Planners, mortgage brokers to move closer
Financial planning firms are increasingly likely to link with mortgage brokers, but the different skill sets, remuneration models and legal interpretations remain a barrier to planners actually writing mortgages.
That was the bottom line of a Money Management roundtable last week involving participants with interests in both the financial planning and mortgage broking arenas.
RI Advice Group national manager, practice development, Peter Ornsby captured the sentiments of the roundtable when he said most planners were seeing an opportunity to partner with a mortgage broker because of the different skill sets.
He said that while planners were developing skill sets in aged care and estate planning, they were more likely to choose the partnering route with respect to mortgage broking.
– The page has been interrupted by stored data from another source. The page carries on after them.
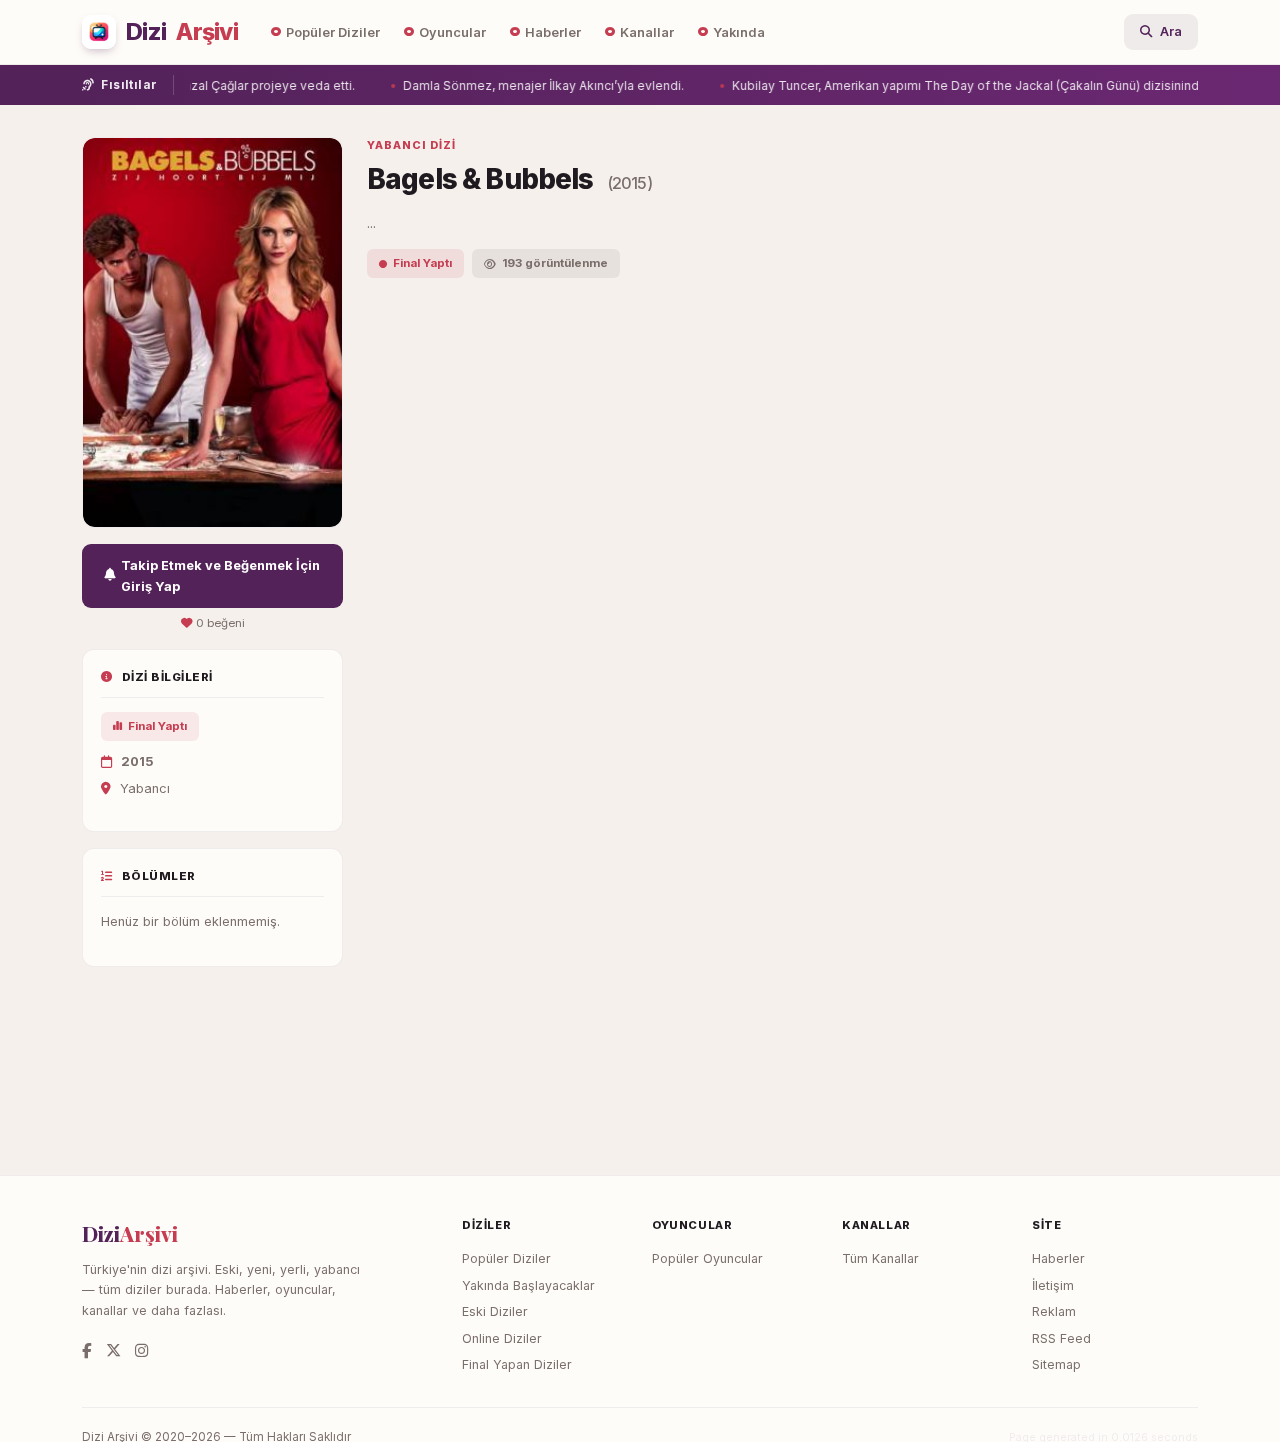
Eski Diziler (495, 1311)
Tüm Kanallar (880, 1258)
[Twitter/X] (113, 1350)
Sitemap (1056, 1364)
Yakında (739, 32)
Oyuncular (452, 32)
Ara (1171, 31)
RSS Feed (1061, 1338)
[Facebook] (87, 1350)
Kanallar (647, 32)
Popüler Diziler (333, 32)
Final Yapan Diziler (517, 1364)
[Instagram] (141, 1350)
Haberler (553, 32)
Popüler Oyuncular (707, 1258)
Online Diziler (502, 1338)
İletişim (1053, 1285)
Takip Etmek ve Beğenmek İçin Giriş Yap (220, 576)
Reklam (1054, 1311)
Ornsby said that in partnering, planners were looking to put a fence around their clients in terms of delivering a whole service, and calling upon the services of like-minded specialists who could deliver an appropriate level of service.
Vow Financial chief executive Tim Brown reflected the view of a company which had grown out of mortgage broking and extended into the financial planning space, but agreed that the ultimate objective was the "ring-fencing" of clients.
"We were seeing the banks moving into that space selling more and more general insurance and also life/risk to our clients, and we thought that was an opportunity we were missing and it made sense to move down that path," he said.
"What we'd also seen is companies which had already gone down that path and emerged from being just a mortgage broker into a financial planning business, so we already had models for success," Brown said.
However he acknowledged that it was a "hard road" for a mortgage broker to go from selling a mono-line product to thinking about other products.
"But we really push that they need to think about having their clients covered by insurance," he said.
Gadens Lawyers specialist Vicki Grey said that since the introduction of the National Consumer Credit Protection Act, the regulatory environment was 90 per cent of the way towards what was required in the financial advice space.
However she believed financial advisers were probably more reticent about moving into the mortgage space because of uncertainty about the legal requirements of being a financial adviser in that space.
"Although, from the commercial perspective we're seeing a convergence of these two types of businesses, the two laws are still quite different," she said. "Certain parts of the legislation look the same and use the same words, but we are noticing significant differences with respect to the way the legislation is being interpreted."
Grey said it was those differing interpretations which represented a challenge in terms of how the convergence of the two sectors would continue.